### ЦЕЛЬ 1
Перепишите, пожалуйста, записи: всё от их начала вниз до строки с «point(39,732)» включительно, заменив «editor» на «window» и больше ничего не меняя. Картинки в ответ не включайте.

Узнавая его, люди почтительно обходили на значительном расстоянии
нашу «группу».
На скорую передачу пластинок рассчитывать не приходилось
— слишком он был загружен. Но все-таки обещал же...
Неожиданно (это
было всегда неожиданно!) зимой были объявлены два его концерта: 3-го
января — Первый концерт Чайковского с Е.Ф. Светлановым и 5-го января
— сольный: Моцарт, Шуман, Прокофьев. В последний момент — редчайший
случай! — Гилельс изменил программу — и на афишах консерватории значилось
только одно имя: Моцарт. Загадочность такой перемены только подогрела
и без того огромный ажиотаж вокруг этого концерта.
На симфонический
я кое-как проник; на сольный же никакой надежды не было, — и за кулисами,
после Концерта Чайковского, я вынужден был сказать ему:
— Эмиль Григорьевич,
у меня нет билета на послезавтра. Народу было битком: люди подходили
к нему, обнимали его, висли на нем, с кем-то он отошел в сторону и на
мои слова не обратил ни малейшего внимания.

### ЦЕЛЬ 2
Допишите следующую часть текста о зимних концертах Гилельса, начиная сразу после его последнего предложения.

Сохранённые записи из коллекции
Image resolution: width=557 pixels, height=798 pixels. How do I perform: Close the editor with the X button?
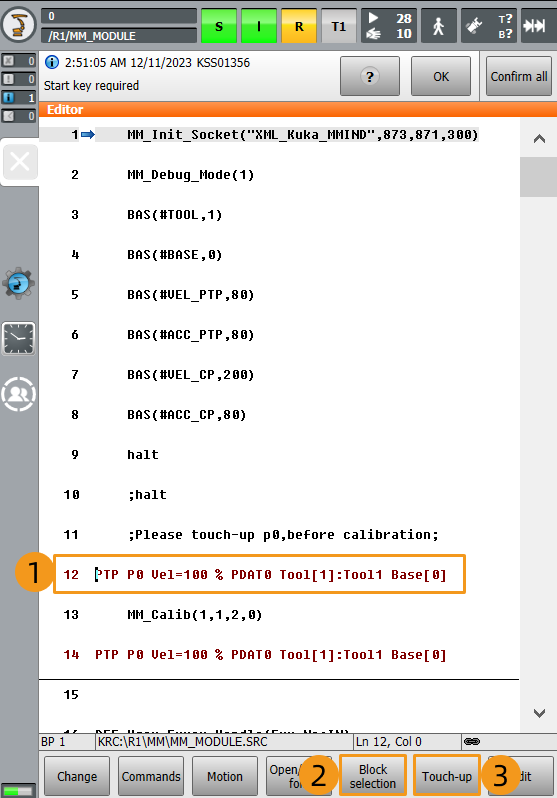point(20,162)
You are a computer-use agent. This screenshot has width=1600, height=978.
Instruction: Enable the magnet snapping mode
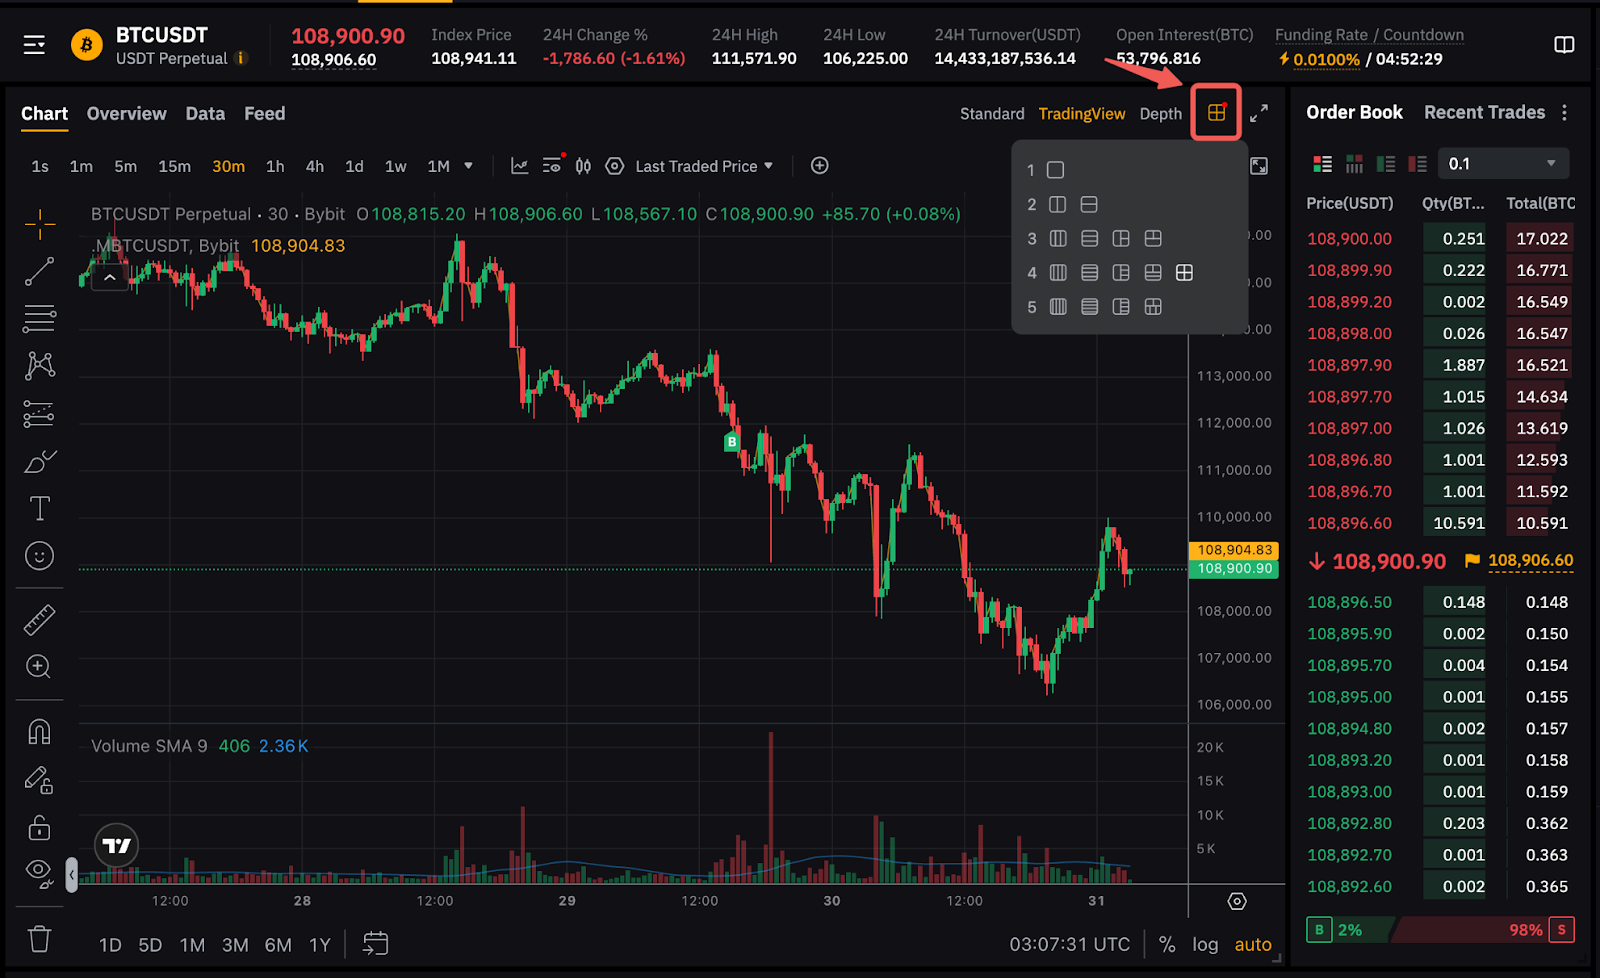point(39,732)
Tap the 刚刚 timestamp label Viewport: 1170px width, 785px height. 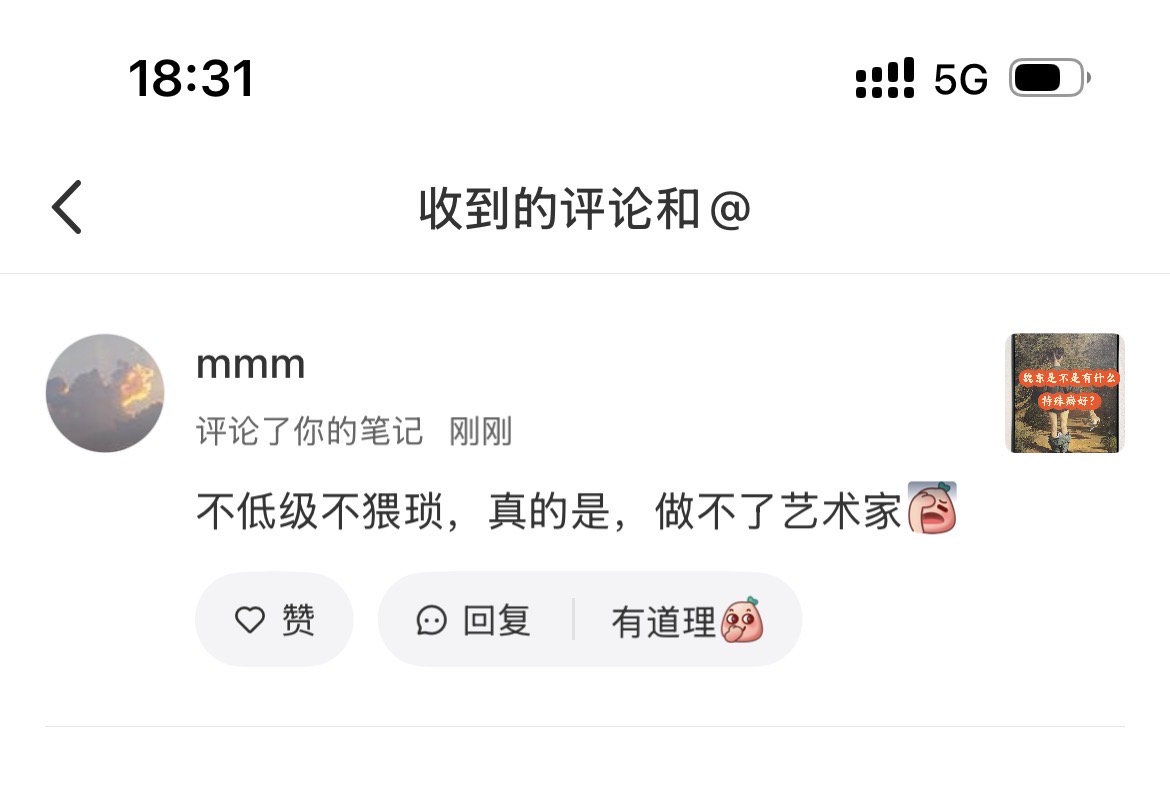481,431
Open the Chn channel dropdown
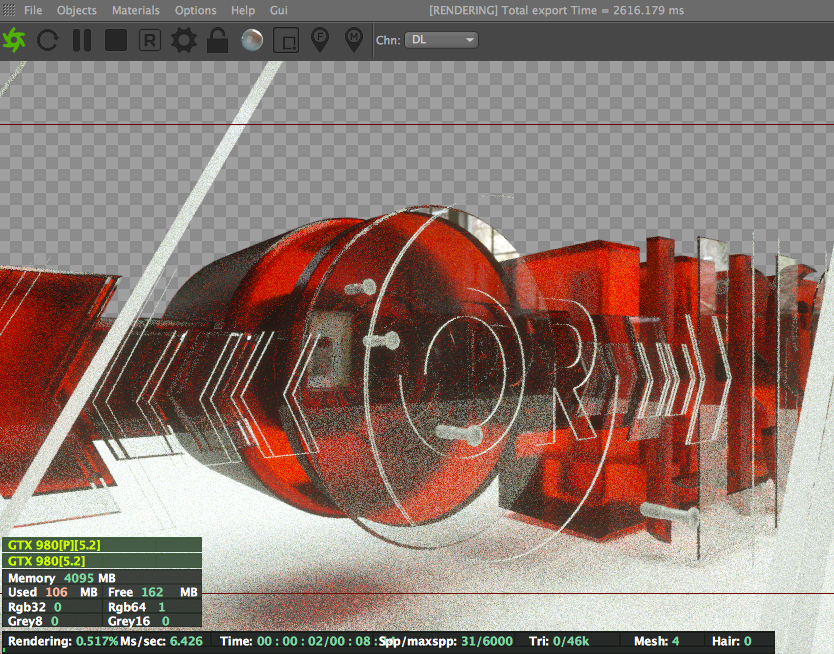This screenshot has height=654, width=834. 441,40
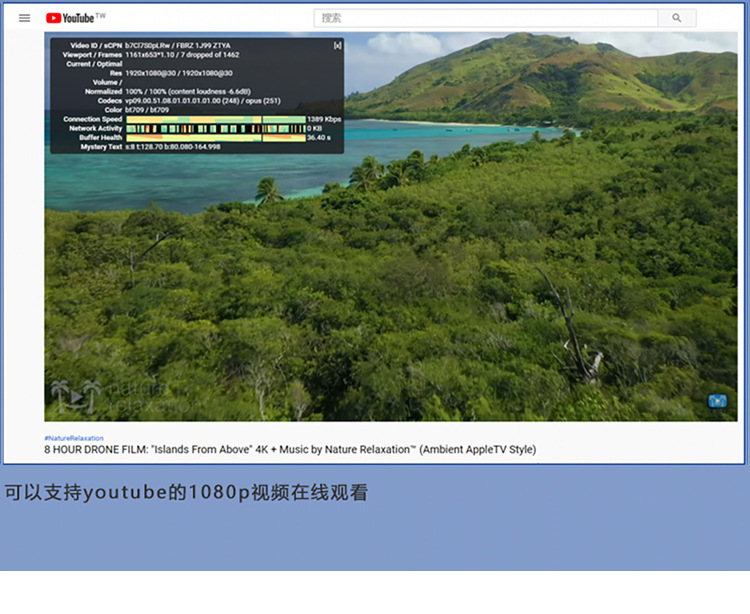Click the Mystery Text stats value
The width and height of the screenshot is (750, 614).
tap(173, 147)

### ПИСЬМЕННЫЙ ОТВЕТ 1
Image resolution: width=557 pixels, height=798 pixels. How do I perform: Close the window with the X button?
point(20,162)
You are a computer-use agent. This screenshot has width=1600, height=978.
Instruction: Enable the magnet snapping mode
point(39,732)

### ПИСЬМЕННЫЙ ОТВЕТ 2
В день моцартовского
концерта я с утра ждал каких-нибудь известий: все-таки бывало иногда
— кто-то звонил, предлагал случайно «возникший» билет, мало ли что...
Раздался звонок. Незнакомый мужской голос:
— Можно попросить Григория
Борисовичас
— Да, я слушаю.
— Здравствуйте, Гришенька! Это говорит
Эмиль Григорьевич.
— !!!
Оценив, кажется, мое замешательство,
он продолжал:
— Я Вам оставил пропуск на два лица на правом контроле,
знаете — на лестнице, в правом углу, на Ваше имя. Так что приходите.
Кроме «спасибо» я не мог ничего выдавить из себя, а нужно было быстро
заканчивать разговор — вечером ему играть... Меня осенило в последний
момент:
— Ни пуха, ни пера, Эмиль Григорьевич!
Он будто только
этого и ждал:
— Наплевать! — с удовольствием ответил он вместе традиционного
«к черту».
Концерт был из тех, которые помнишь потом всю жизнь. В
артистической он сказал мне:
— Эту программу я готовлю (!) для Зальцбурга.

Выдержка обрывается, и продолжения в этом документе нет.